◆ **THE PROBLEM**: Search the records for lines that contain the word "near". Copy them all.
== Segment start ==
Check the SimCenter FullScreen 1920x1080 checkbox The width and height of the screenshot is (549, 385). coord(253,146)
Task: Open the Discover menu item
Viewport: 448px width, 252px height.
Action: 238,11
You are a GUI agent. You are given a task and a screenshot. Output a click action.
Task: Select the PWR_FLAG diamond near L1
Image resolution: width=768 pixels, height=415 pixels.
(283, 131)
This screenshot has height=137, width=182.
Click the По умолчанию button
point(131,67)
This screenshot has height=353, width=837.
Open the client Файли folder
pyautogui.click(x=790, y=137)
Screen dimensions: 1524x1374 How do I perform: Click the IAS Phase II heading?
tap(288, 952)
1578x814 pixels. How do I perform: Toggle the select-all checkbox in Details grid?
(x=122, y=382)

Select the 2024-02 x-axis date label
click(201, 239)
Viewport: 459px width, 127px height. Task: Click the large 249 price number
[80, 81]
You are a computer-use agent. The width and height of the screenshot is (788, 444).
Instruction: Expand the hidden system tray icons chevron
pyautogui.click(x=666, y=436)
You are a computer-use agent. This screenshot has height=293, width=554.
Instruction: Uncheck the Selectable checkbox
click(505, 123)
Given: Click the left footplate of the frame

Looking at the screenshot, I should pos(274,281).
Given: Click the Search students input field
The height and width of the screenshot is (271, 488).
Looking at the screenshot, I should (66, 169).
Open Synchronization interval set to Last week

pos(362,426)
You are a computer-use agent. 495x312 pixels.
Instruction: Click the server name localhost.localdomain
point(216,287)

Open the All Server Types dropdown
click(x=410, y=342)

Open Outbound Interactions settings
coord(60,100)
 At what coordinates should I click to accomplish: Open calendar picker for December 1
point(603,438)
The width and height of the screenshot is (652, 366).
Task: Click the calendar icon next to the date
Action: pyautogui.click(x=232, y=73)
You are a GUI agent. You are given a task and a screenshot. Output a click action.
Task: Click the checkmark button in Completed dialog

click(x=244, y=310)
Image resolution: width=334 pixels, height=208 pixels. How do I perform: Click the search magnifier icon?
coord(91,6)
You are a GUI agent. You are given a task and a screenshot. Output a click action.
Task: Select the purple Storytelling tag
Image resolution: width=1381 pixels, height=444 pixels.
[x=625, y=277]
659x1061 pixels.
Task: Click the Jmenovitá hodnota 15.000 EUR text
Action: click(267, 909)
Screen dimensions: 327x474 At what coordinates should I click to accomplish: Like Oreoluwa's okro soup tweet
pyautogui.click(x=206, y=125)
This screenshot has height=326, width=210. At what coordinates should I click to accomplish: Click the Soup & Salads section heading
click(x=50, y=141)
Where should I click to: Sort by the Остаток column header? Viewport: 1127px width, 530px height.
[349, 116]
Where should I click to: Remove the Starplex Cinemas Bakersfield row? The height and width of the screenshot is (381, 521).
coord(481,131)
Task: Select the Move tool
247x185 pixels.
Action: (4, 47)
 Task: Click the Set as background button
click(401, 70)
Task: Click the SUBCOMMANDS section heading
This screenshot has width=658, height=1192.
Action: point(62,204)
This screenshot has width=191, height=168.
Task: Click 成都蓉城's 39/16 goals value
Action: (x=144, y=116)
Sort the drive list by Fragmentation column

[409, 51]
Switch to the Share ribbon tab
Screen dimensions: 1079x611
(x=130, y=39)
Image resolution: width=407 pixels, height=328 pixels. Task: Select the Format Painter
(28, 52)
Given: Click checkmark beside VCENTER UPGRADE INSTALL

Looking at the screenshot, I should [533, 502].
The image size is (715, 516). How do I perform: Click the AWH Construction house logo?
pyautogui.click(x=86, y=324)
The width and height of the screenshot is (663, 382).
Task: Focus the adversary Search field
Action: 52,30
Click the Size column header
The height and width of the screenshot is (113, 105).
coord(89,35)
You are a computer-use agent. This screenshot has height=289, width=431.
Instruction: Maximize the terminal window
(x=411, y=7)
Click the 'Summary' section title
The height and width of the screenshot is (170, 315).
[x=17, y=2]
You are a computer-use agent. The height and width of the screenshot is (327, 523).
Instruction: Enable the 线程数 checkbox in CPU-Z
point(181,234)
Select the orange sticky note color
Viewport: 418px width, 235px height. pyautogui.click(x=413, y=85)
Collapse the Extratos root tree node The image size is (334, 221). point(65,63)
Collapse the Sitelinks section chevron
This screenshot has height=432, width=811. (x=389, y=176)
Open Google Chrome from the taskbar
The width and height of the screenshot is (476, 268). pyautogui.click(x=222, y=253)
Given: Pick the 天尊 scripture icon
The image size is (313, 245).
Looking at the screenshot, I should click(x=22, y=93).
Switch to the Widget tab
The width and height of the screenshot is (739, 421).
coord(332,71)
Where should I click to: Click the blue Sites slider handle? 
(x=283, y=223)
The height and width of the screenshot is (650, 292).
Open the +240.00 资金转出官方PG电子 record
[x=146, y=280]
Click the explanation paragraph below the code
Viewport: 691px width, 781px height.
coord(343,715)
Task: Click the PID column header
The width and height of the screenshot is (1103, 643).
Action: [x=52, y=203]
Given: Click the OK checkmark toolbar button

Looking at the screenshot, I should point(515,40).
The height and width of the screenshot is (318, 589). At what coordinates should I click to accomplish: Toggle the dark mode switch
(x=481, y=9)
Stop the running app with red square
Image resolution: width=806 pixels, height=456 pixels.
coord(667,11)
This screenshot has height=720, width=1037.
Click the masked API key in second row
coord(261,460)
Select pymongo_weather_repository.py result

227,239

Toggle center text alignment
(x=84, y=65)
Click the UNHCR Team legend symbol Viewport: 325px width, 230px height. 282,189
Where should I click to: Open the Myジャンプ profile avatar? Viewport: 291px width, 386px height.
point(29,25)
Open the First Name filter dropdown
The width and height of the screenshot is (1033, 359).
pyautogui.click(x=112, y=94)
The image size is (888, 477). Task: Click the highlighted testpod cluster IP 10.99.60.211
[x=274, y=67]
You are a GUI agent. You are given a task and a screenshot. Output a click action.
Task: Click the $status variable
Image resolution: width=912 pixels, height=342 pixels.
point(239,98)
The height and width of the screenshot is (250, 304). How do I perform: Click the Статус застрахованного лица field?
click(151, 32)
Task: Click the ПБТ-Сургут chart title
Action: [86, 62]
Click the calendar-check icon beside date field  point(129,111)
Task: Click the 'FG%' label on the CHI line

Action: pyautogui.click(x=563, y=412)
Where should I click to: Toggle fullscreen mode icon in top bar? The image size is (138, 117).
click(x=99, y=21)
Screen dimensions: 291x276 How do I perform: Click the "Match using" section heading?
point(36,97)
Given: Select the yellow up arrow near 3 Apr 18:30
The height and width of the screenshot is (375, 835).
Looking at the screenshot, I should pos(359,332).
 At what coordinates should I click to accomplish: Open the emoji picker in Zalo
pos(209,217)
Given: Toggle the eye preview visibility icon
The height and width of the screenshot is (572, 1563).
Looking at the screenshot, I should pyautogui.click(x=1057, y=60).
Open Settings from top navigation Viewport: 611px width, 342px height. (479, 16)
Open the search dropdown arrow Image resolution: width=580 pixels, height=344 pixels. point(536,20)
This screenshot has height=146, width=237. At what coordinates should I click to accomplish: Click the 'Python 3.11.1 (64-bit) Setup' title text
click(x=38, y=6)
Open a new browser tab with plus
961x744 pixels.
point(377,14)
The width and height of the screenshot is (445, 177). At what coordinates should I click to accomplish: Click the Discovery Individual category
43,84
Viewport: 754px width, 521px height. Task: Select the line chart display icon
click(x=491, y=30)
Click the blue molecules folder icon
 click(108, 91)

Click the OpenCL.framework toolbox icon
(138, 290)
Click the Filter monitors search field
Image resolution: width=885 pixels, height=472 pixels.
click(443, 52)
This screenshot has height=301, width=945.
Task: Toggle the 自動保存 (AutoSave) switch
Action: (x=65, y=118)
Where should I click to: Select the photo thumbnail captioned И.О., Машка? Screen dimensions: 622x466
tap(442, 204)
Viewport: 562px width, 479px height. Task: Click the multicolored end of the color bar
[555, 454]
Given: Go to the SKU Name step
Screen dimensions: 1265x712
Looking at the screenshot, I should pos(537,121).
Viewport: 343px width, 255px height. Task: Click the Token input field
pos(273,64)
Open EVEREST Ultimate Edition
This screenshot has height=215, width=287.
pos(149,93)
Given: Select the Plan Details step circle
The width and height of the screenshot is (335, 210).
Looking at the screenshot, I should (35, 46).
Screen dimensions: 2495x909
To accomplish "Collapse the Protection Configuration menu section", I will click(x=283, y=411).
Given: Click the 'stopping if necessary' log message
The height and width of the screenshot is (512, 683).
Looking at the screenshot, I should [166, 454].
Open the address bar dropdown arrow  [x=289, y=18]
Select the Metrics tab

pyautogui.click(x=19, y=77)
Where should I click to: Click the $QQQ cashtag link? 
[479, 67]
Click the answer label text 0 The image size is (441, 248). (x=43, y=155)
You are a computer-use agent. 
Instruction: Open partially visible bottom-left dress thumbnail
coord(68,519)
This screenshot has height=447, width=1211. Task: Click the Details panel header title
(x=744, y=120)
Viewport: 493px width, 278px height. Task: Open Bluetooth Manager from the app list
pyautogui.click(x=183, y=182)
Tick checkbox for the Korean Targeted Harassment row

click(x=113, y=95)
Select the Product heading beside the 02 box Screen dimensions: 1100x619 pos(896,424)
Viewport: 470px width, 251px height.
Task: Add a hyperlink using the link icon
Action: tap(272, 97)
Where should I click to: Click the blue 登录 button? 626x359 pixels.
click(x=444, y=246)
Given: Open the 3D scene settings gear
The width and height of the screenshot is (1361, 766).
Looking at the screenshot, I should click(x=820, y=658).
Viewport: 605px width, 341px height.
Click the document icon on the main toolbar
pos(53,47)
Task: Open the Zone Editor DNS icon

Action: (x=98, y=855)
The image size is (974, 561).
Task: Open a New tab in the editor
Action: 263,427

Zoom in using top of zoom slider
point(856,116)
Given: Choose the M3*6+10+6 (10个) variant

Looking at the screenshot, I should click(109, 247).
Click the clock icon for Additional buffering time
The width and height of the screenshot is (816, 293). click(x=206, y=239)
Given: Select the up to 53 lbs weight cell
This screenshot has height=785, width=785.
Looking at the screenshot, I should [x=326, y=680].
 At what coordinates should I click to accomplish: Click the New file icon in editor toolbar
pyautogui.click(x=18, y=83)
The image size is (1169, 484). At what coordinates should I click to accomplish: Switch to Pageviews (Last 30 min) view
== Segment end ==
◆ **SOLUTION BELOW**:
Task: Select the PWR_FLAG diamond near L1
Given: Select the yellow up arrow near 3 Apr 18:30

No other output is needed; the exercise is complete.